Better known by his clan’s name Golay, the 56-year-old Mr. Tamang became a government teacher in 1990, two years after graduating from the Darjeeling Government College under North Bengal University. He quit his job after joining the SDF in 1993 and won his first election the following year from the Soreng-Chakung constituency, defeating the SSP’s Tika Gurung by a margin of 1,606 votes.

He served as a Minister in the Chamling government handling several portfolios from 1994 to 2009. Cracks began to appear in the alliance between Mr. Tamang and Mr. Chamling soon after his 2009 electoral victory from the Upper Burtuk seat. He rejected the SDF’s offer to make him the chairperson of the Industries Department instead of continuing as a Minister.
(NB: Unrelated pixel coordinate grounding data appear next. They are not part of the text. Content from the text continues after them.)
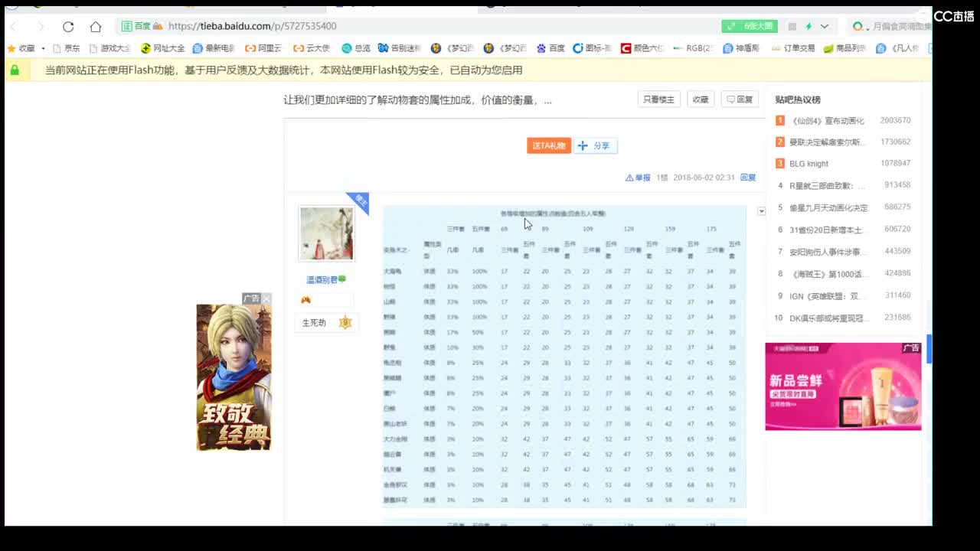Image resolution: width=980 pixels, height=551 pixels.
Task: Click the username 温酒别君 link
Action: [x=322, y=279]
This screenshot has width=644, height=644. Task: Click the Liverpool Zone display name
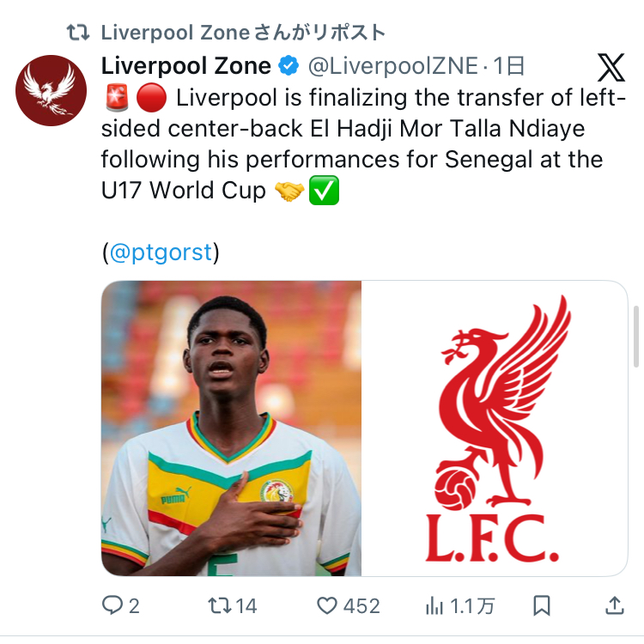coord(185,65)
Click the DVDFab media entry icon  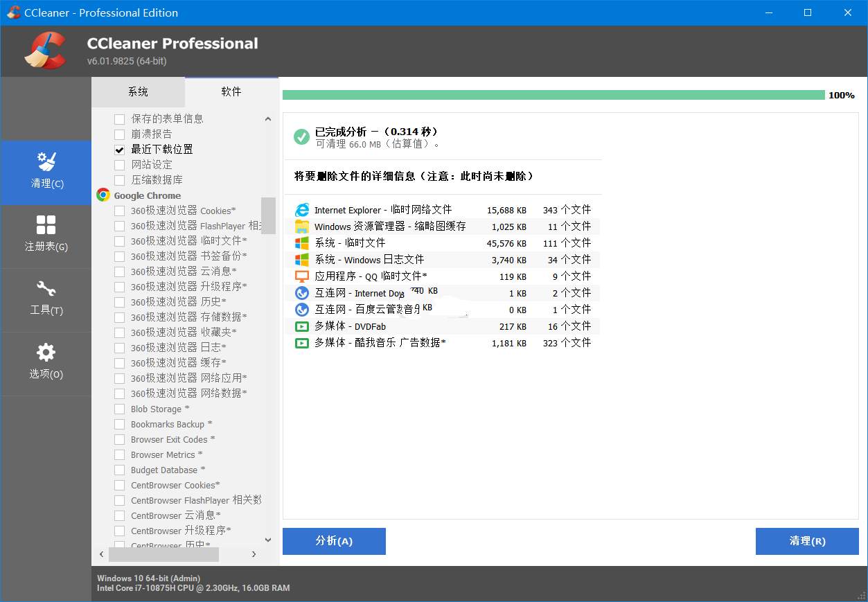point(301,326)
The two leaders began drifting apart after Mr. Tamang launched a ‘Parivartan Sankalp Yatra’ that culminated in what came to be known as Rolu Picnic, a political conclave held at a stadium in south Sikkim on December 21, 2009.
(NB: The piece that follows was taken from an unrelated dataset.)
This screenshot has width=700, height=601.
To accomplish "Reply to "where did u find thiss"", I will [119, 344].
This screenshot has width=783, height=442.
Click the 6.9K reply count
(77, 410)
Mr. Tamang resigned from the SDF in September 2013 and founded the SKM a month later. In the 2014 Assembly elections, he led the SKM to victory in 10 seats in the 32-member Assembly. Between 2015 and 2016, the SKM lost seven MLAs to the SDF. Mr. Tamang was disqualified from the Assembly and convicted for “misappropriating government funds”. He was sentenced to a year in prison with a fine of ₹10,000. But he did not quit fighting.
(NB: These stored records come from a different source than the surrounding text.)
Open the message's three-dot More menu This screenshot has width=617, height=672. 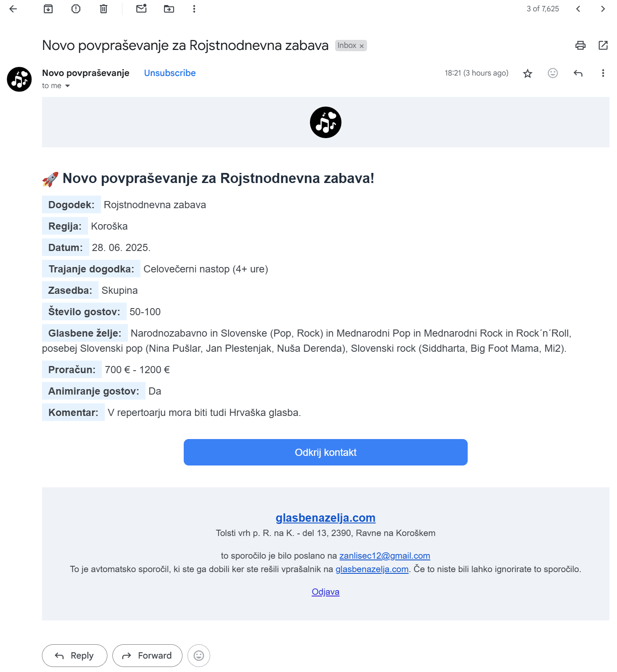[603, 73]
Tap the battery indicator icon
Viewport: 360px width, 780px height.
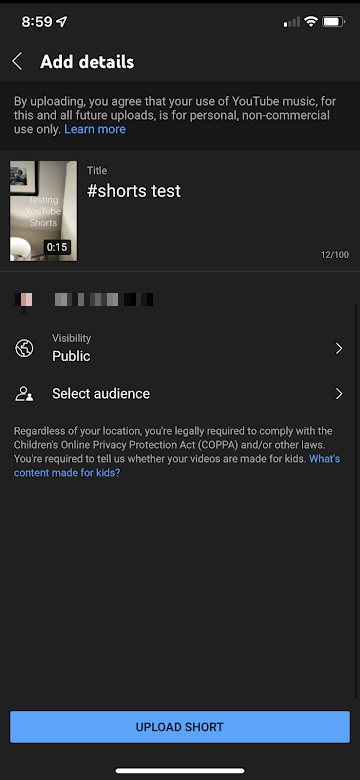[x=333, y=22]
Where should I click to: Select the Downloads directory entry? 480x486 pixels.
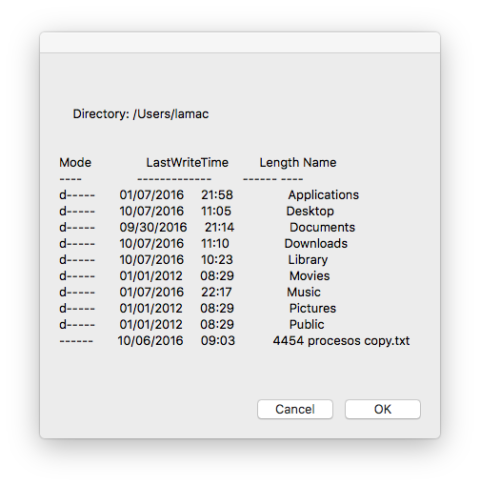[x=316, y=243]
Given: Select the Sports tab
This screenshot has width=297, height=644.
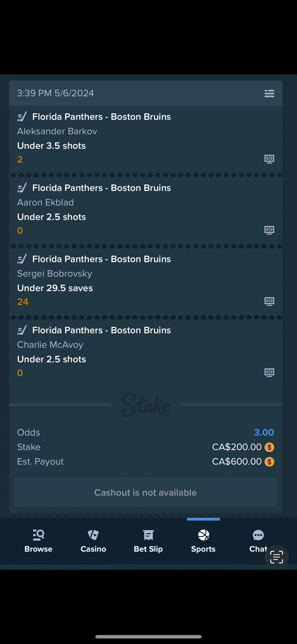Looking at the screenshot, I should point(203,541).
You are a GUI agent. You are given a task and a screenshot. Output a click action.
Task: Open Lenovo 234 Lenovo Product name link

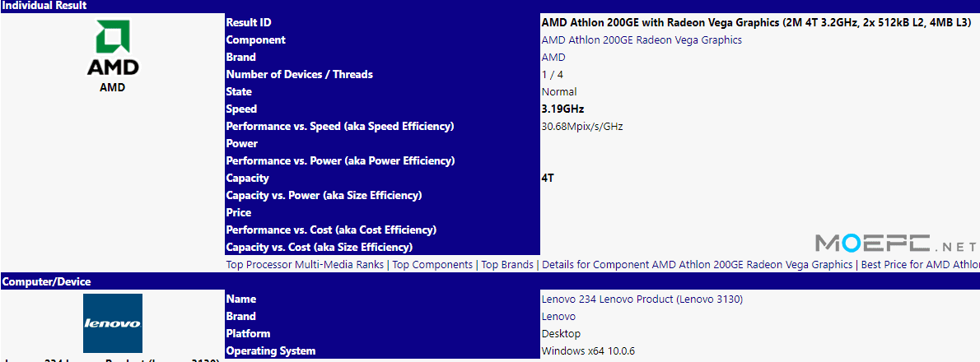click(x=642, y=299)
In the 2019 elections, the SKM won 17 seats, two more than the SDF. Mr. Tamang was sworn in as Sikkim’s sixth Chief Minister in May that year. And in the 2024 election, the SKM won 31 seats, while the SDF was reduced to one.

“The SDF lost because they could not do in 25 years what we did in five. The overwhelming mandate is a challenge to live up to the people’s expectations,” says Mr. Tamang.

A member of a Scheduled Tribe, he says he will continue with the government’s “pro-poor” beneficiary programmes, while pursuing “ecologically viable” projects to develop Sikkim.